Lübeck Lupe

Lübeck blüht auf ? Kein Anlass zur Euphorie: Nachhaltige Investitionen brauchen Hebelwirkung

mildner_raimund
Die aktuellen Investitionsplanungen – wenn sie sich denn tatsächlich alle realisieren – sind überaus positiv für die Stadtentwicklung in Lübeck zu bewerten. Daran vermag auch der Hinweis auf die teilweise viel zu langen Vorgeschichten (Haerder, Markt?!) und bisweilen unerquicklichen und unwirtschaftlichen Begleitumstände (Flughafen ?!) nichts zu ändern.

Bei aller möglicherweise aufkommenden Euphorie muss der dauerhafte Effekt für die Wirtschaftsentwicklung dennoch auch differenziert betrachtet werden. Die Auflösung eines Investitionsstaus durch Ersatz- bzw Erneuerungsinvestitionen schafft allein noch keine nachhaltige Entwicklung…Wohnungsbauinvestitionen führen zu verbesserten Lebensverhältnissen, schaffen an anderer Stelle jedoch auch Leerstand. Und auch neue Ferienhäuser sind allein noch kein Garant für die Umwegrentabilität öffentlicher Vorleistungen, wenn nicht effektive Tourismuskonzepte begleitend wirksam werden. Und selbst Handelsinvestitionen sind nur dann wirklich nachhaltig wirksam, wenn insgesamt die Kaufkraft auch dauerhaft in vermehrtem Umfang an die Stadt gebunden werden kann, und nicht nur Verdrängungswettbewerb stattfindet.

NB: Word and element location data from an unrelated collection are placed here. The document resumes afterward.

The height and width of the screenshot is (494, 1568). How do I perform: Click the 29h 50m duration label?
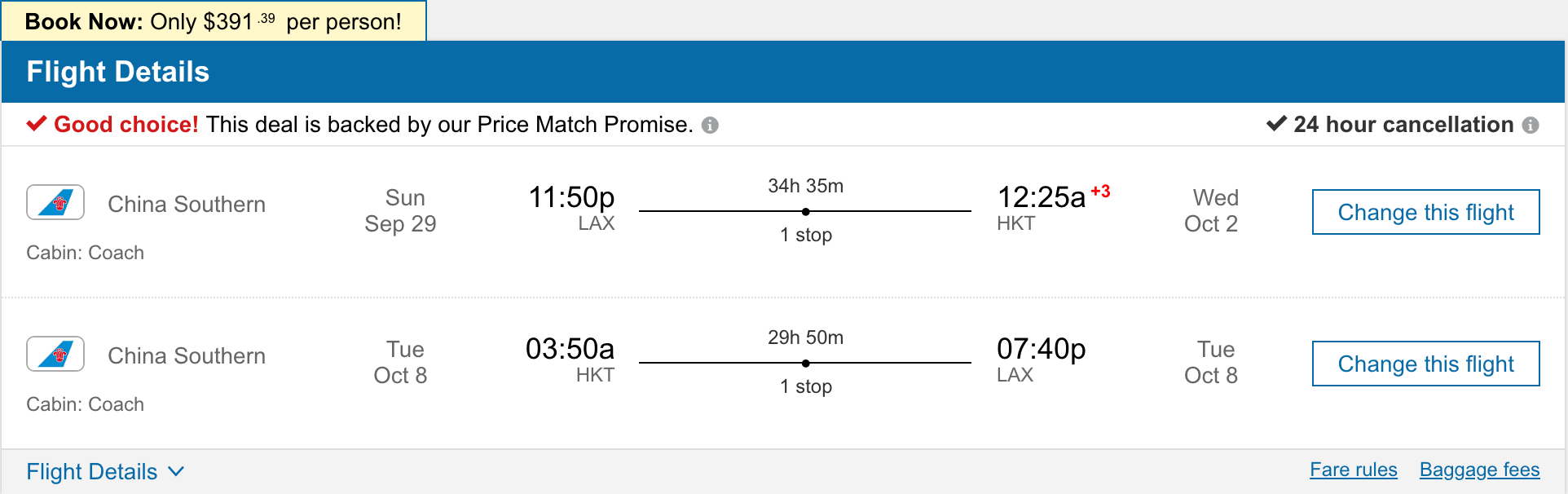click(805, 337)
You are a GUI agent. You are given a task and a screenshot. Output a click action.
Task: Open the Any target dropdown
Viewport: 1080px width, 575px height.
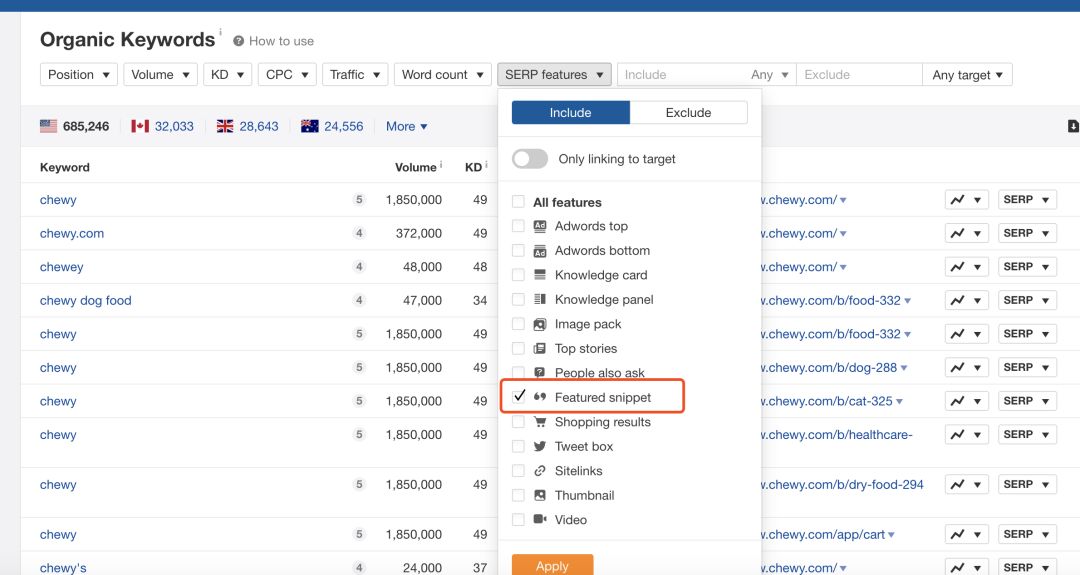pos(968,74)
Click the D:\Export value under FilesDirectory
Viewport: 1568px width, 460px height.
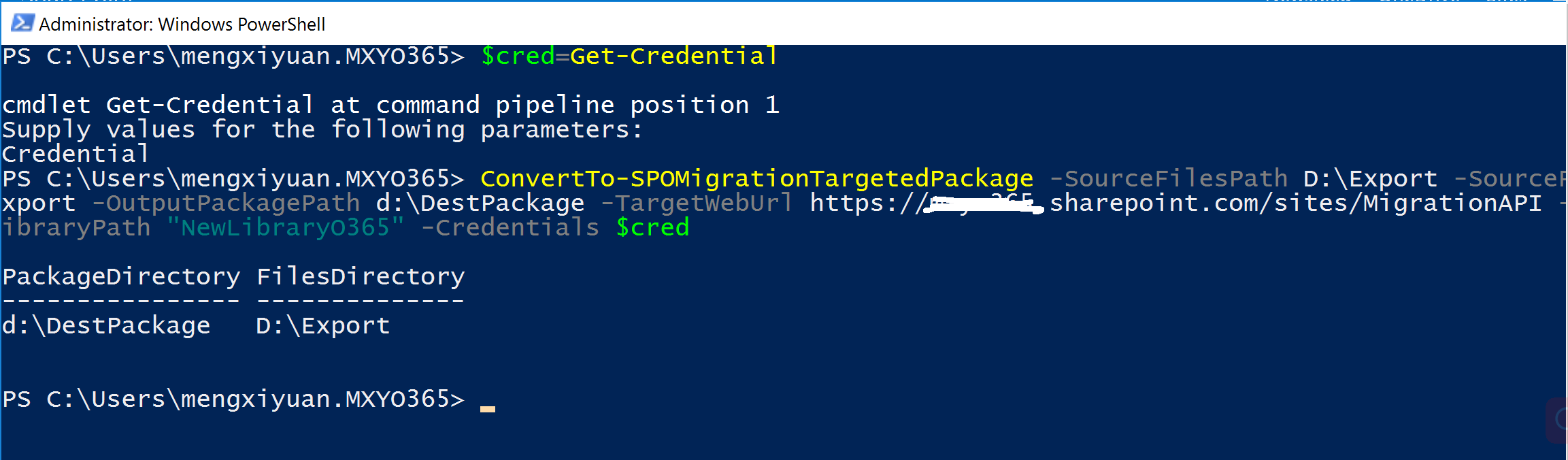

Gleichwohl bieten dieser Art von Investitionen viel Arbeit und damit Einkommen für das Handwerk, wenn es u.a. mit Hilfe des Tariftreuegesetzes denn gelingt, die Aufträge auch tatsächlich in der Region zu halten. Mehr Einkommen in der Region schafft dann mehr allerdings zeitlich begrenzte regionale Binnennachfrage, von der der Handel in Lübeck profitiert.

Die wirklichen Hebel bei den anstehenden Investitionen liegen jedoch vor allem im Produktions- und Dienstleistungsbereich. Wenn nämlich mit den Betoninvestitionen auch „weiche“ Folgeinvestitionen in neue Produkte und zusätzliche Dienstleistungen geschaffen werden, wie z.B. im Falle Dräger, oder bei neu angesiedelten Firmen im Hochschulstadtteil oder durch den Ausbau des Skandinavienkais.

Dies macht allerdings auch deutlich: Bauinvestitionen sind zwar unverzichtbare Voraussetzung – notwendige Bedingung – für wirtschaftliche Entwicklung, sind aber als 1xInvestitionen selbst nicht dauerhaft wirksam. Auf ihre intelligente Nutzung kommt es an, um vor allem nachhaltige Erfolge auf dem Arbeitsmarkt zu erzielen – dies bildet erst die hinreichende Erfolgsbedingung. Und hier muss die Dynamik in Lübeck erst noch entwickelt werden, wie das aktuelle Städteranking gezeigt hat – im Zweifelsfall die schwierigere und bislang unbewältigte Aufgabe, für die es in der Stadtführung zusätzlicher Kompetenz aus der Wirtschaft bedarf. Lassen wir also einstweilen die Kirche im Dorf, freuen uns über rege Bauinvestitionen und nehmen diese zum Anlass, darüber hinaus die arbeitsplatzschaffenden Investitionen auch wirklich umzusetzen. Konzepte hierfür sind allerdings sowohl beim Bürgermeister als auch der Bürgerschaftsmehrheit nicht erkennbar.

Wirtschaftsentwicklung ist eben parteilos und braucht intelligente Lösungen. Unabhängigkeit und Kompetenz eines neuen Bürgermeisters sind die besseren Voraussetzungen.